Pass wurde regulär verlängert
Der falsche Claus Möllner ist mit einer echten Adresse beim Bürgeramt der Gemeinde gemeldet, die auch den Pass beantragt hat. Es ist die Anschrift eines Anwalts, dessen Name sich auch in den "PanamaPapers" im Zusammenhang mit einer von Mauss‘ Firmen findet. Mauss wohnt dort jedoch nicht. Das Bürgeramt erklärt auf Anfrage, man habe den neuen Pass ausgestellt, als Mauss - also Möllner - mit seinem alten Pass gekommen sei. Ein alltäglicher Vorgang. Einen Sperrvermerk, wie er sonst bei verfallenen Tarnidentitäten üblich ist, gab es demnach nicht. Den hätte zum Beispiel das Bundesinnenministerium veranlassen können. Dort mauert man, ein Sprecher lehnte einen Kommentar ab.
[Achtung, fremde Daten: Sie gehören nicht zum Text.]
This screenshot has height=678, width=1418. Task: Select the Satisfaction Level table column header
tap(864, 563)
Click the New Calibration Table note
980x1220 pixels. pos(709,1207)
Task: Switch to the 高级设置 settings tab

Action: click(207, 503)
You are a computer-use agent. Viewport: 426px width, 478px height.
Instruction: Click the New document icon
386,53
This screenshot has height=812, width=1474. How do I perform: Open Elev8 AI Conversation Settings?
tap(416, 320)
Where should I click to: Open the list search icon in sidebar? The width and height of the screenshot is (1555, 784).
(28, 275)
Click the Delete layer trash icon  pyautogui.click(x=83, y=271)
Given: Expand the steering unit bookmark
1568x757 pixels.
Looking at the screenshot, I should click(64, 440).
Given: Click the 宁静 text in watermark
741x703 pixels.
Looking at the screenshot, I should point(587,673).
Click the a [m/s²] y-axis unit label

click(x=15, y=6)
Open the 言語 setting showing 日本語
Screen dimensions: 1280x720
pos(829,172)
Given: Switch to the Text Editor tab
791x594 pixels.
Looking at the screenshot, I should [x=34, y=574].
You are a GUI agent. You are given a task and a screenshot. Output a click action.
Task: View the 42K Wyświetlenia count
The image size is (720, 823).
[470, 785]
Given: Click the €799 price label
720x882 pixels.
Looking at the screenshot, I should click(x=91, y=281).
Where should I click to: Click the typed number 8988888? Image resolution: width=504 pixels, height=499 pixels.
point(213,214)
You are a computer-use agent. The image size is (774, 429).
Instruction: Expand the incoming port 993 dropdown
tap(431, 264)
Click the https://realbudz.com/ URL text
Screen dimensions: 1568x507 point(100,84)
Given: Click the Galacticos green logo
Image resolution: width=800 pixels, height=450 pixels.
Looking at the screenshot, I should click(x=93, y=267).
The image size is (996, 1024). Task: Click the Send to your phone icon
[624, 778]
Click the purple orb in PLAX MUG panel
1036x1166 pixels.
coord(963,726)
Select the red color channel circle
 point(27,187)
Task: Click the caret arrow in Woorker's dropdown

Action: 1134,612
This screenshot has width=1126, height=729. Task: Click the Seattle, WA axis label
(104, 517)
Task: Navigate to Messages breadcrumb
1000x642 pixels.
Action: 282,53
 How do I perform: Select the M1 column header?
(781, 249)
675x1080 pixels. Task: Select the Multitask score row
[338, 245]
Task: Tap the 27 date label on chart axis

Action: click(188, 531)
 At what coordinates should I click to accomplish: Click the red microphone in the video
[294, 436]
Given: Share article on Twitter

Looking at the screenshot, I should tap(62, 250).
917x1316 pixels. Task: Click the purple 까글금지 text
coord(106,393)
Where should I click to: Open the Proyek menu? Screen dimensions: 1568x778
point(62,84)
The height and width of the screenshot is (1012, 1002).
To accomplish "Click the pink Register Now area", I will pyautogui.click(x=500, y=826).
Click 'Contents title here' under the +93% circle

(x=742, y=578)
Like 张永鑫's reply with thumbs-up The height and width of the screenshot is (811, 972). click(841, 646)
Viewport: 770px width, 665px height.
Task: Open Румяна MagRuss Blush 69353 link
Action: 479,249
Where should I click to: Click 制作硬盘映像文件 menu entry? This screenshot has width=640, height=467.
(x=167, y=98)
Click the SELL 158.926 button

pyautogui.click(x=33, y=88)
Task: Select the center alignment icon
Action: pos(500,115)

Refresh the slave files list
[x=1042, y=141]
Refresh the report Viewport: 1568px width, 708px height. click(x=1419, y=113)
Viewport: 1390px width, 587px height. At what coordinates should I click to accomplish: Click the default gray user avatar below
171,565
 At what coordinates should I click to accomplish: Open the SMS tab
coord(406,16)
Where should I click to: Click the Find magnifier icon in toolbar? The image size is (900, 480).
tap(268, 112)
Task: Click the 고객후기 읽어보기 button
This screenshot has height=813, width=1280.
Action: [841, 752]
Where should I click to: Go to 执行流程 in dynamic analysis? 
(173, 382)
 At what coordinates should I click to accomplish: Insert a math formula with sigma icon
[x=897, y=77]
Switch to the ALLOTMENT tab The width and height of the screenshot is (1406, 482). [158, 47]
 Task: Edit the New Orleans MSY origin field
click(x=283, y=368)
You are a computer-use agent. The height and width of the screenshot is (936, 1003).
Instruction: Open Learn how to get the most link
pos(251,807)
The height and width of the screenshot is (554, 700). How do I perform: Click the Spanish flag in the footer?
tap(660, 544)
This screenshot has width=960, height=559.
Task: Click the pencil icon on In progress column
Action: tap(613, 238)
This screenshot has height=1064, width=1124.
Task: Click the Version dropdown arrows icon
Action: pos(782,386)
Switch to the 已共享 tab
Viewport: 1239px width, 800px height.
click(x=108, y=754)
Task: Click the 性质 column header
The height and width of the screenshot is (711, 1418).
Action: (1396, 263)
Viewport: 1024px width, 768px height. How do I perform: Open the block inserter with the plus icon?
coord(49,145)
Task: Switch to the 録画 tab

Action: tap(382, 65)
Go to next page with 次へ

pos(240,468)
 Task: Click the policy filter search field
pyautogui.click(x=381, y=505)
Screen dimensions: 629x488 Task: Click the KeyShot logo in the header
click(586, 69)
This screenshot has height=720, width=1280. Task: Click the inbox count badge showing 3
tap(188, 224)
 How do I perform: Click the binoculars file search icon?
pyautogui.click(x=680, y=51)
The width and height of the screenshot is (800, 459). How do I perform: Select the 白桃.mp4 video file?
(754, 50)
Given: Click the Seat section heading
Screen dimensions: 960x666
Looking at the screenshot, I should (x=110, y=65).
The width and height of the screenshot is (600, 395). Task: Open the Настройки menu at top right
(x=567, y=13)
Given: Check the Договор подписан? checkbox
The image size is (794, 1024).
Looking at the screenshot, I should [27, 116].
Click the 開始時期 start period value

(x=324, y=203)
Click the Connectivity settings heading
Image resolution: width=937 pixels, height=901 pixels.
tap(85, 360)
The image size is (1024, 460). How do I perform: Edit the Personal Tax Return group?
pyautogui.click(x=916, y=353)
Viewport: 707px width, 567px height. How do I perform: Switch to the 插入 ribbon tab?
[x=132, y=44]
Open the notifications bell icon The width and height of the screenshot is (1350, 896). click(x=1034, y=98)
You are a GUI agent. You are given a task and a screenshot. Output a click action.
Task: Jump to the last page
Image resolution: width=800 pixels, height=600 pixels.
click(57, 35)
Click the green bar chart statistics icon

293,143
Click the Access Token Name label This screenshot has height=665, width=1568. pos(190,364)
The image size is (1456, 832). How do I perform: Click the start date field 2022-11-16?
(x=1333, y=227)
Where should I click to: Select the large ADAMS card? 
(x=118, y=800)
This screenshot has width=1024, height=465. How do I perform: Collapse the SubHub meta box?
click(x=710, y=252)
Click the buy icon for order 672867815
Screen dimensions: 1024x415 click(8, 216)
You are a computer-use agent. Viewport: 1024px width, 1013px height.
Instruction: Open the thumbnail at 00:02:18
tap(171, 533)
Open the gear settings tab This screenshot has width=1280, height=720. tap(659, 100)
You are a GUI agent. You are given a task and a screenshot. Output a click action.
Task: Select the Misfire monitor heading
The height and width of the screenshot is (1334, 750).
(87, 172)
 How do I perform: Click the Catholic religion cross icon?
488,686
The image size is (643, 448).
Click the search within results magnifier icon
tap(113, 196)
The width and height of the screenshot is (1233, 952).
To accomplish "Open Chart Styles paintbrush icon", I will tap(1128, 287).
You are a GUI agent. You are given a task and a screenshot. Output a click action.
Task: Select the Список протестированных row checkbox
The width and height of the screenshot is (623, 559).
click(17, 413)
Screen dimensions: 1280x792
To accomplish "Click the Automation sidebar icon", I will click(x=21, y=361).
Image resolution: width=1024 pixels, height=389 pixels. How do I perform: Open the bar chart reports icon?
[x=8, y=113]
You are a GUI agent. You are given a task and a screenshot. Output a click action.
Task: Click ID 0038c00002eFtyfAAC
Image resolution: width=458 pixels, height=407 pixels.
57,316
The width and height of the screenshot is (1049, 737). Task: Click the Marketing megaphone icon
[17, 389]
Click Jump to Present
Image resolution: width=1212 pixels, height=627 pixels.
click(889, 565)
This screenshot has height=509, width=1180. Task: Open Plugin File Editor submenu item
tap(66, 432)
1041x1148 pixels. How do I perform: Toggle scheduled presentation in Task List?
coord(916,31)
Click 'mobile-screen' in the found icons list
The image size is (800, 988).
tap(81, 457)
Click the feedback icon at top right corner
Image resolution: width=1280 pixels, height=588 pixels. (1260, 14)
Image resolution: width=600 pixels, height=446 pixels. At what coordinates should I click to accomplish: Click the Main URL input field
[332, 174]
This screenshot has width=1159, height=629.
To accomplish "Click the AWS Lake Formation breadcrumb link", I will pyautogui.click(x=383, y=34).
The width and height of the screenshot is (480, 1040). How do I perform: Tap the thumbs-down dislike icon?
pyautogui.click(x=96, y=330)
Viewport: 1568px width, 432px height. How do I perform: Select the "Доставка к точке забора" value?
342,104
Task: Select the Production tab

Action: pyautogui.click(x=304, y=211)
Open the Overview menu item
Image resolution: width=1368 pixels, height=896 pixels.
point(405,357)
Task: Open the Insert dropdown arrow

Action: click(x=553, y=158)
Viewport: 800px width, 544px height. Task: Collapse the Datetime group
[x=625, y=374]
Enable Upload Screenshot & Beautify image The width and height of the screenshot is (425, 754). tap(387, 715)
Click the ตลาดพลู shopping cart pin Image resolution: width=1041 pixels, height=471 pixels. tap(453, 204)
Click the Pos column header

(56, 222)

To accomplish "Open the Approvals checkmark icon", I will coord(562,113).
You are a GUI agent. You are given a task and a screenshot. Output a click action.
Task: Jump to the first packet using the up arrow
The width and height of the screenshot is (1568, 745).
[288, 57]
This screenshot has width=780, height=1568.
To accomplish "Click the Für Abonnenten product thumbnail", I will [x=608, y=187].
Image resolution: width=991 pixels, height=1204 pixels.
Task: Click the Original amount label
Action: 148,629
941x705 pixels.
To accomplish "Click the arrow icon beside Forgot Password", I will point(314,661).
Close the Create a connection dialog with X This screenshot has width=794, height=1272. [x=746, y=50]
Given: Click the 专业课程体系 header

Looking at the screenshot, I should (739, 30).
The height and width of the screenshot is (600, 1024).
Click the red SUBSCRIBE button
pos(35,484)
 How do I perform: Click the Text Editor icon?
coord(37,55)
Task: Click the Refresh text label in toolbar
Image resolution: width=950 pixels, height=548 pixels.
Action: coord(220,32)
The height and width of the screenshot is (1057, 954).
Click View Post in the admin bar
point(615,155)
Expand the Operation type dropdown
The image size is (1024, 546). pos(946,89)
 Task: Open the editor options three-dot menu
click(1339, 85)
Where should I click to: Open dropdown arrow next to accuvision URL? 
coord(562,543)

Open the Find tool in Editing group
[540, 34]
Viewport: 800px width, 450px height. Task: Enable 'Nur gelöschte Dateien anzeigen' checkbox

Immer wieder gab es Gerüchte über Mauss und die Steuer. Mauss selbst sagt dazu, die seien von seinen Gegnern gestreut worden. Mehrmals, so sagt er, habe man ihn wegen Steuerhinterziehung angezeigt. Und bis heute sei er von keinem Gericht der Welt letztinstanzlich verurteilt worden - auch in anderer Angelegenheit nicht, nicht bloß in Steuerdingen. Auch den Reportern von NDR, WDR und SZ wirft er vor, instrumentalisiert zu sein: Gesteuert von einem Drogenkartell, sonst würde man solche Fragen ja nicht stellen.